问题
I have some perl code which deletes folders using function File::Path::rmtree. This function works successfully if the folder structure contains ascii character files/folders but fails if the folder contains Unicode character files/folders.. Perl version I am using is "This is perl 5, version 12, subversion 4 (v5.12.4) built for MSWin32-x86-multi-thread"
I have also tried using the latest perl version., but the issue persists.
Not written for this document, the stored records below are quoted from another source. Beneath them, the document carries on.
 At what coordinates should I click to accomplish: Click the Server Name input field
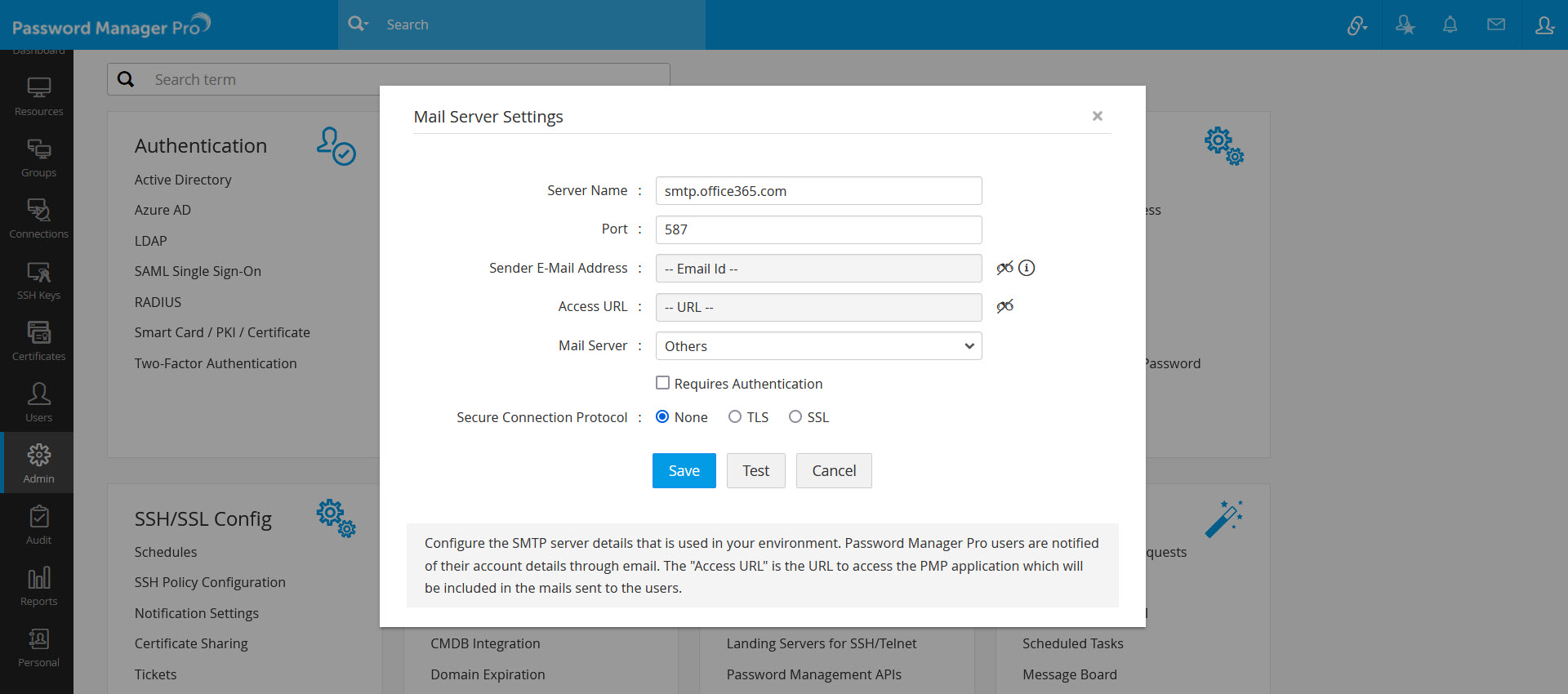click(x=818, y=191)
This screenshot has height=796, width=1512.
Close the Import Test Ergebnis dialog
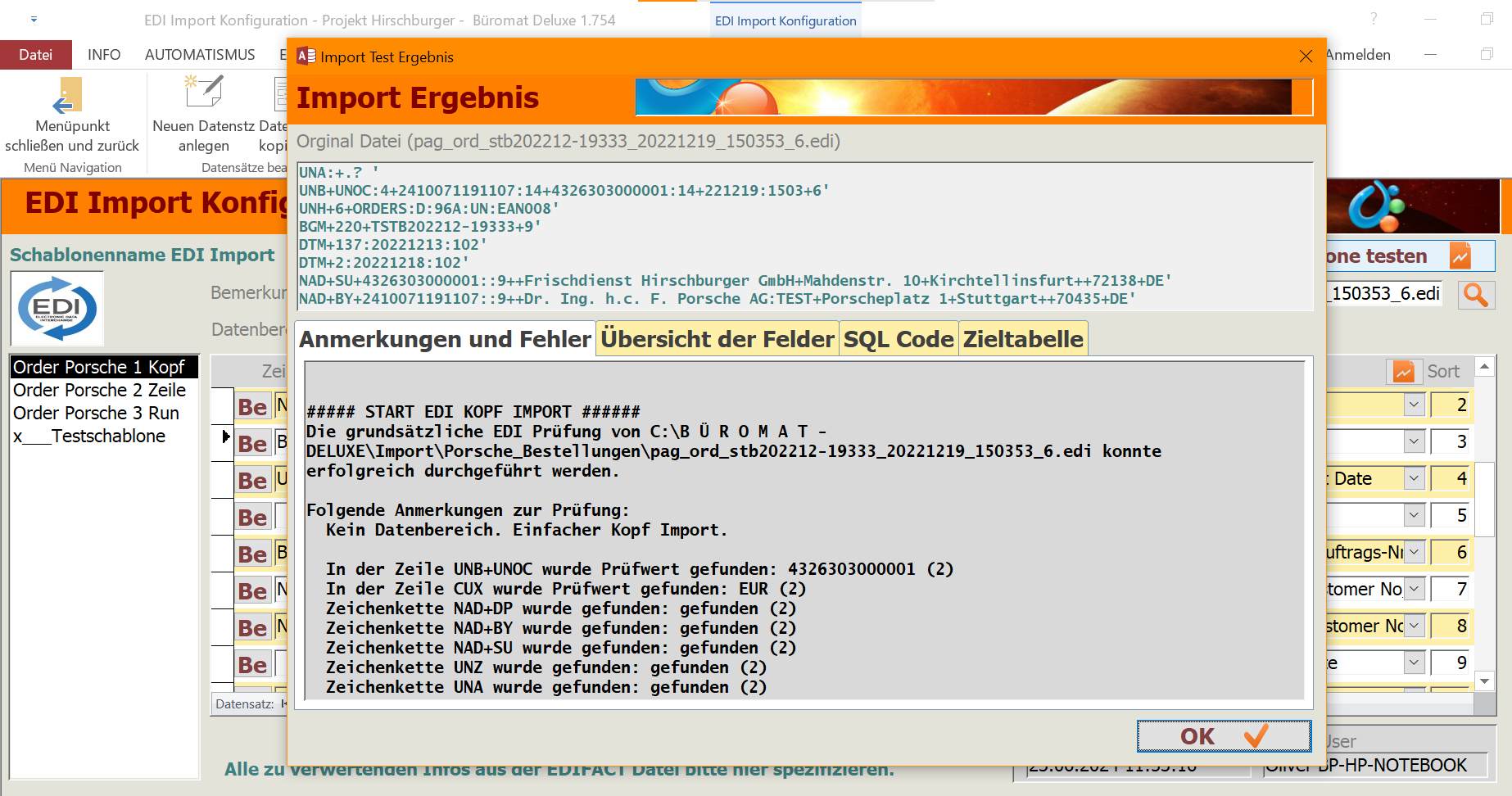point(1306,57)
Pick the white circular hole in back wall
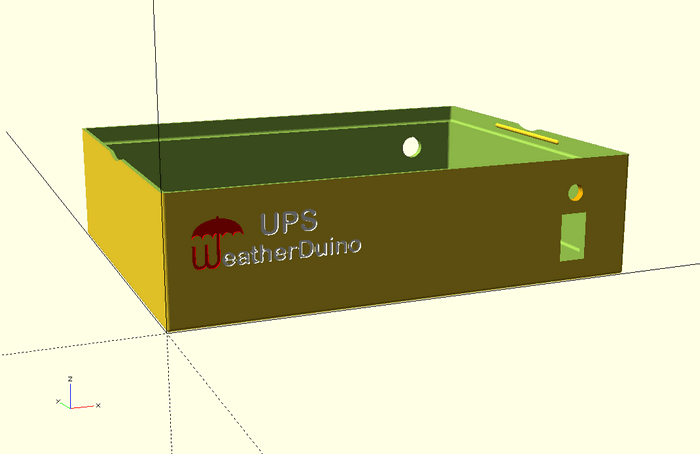This screenshot has height=454, width=700. [411, 148]
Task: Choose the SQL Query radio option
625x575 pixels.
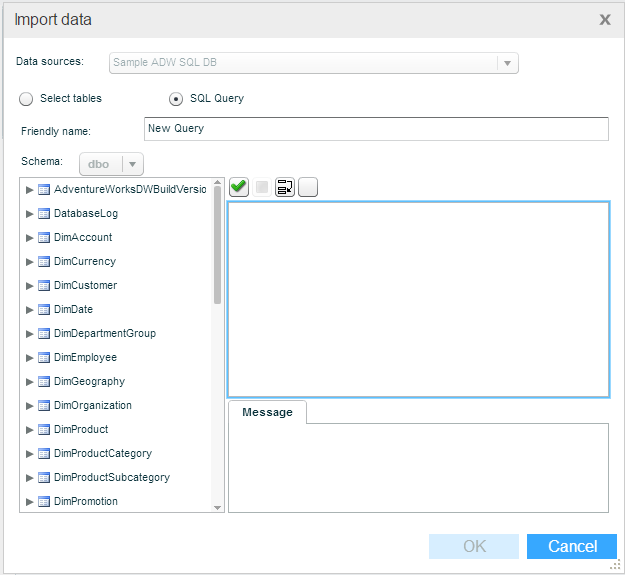Action: point(177,99)
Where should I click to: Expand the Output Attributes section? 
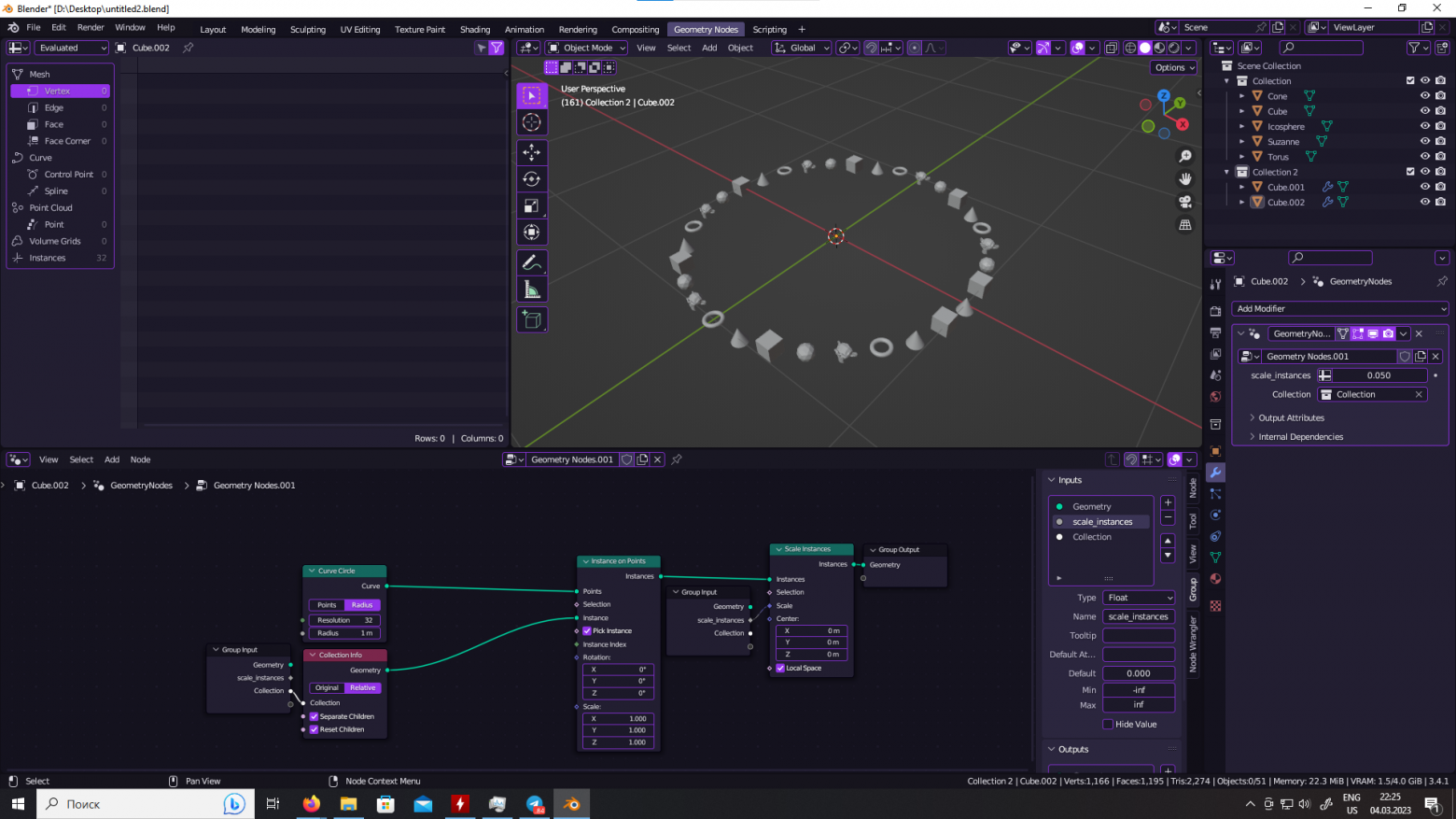click(x=1291, y=417)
Here is sample code:
use strict 'vars';
require File::Path;
sub Rmdir($)
{
my ($Arena) = "D:\\tmp\\TestUnicodeRm";
if (-d $Arena){
print "Dir to Rmtree $Arena\n";
File::Path::rmtree($Arena,0,0);
}
if (-d $Arena){
print "Failed to clean up test area $Arena.\n";
}
}
Rmdir $0;
1;
If the directory 'D:\tmp\TestUnicodeRm' has file with name say 'chinese_trad_我的文件.txt' then I get error as "cannot remove directory for XXX: Directory not empty at D:\tmp\rmtree.pm line XX".
Thanks in advance!
回答1:
You can use the subs provided by Win32::Unicode::File and Win32::Unicode::Dir to do what you want.
Windows provides two versions of each API call that accepts or returns text.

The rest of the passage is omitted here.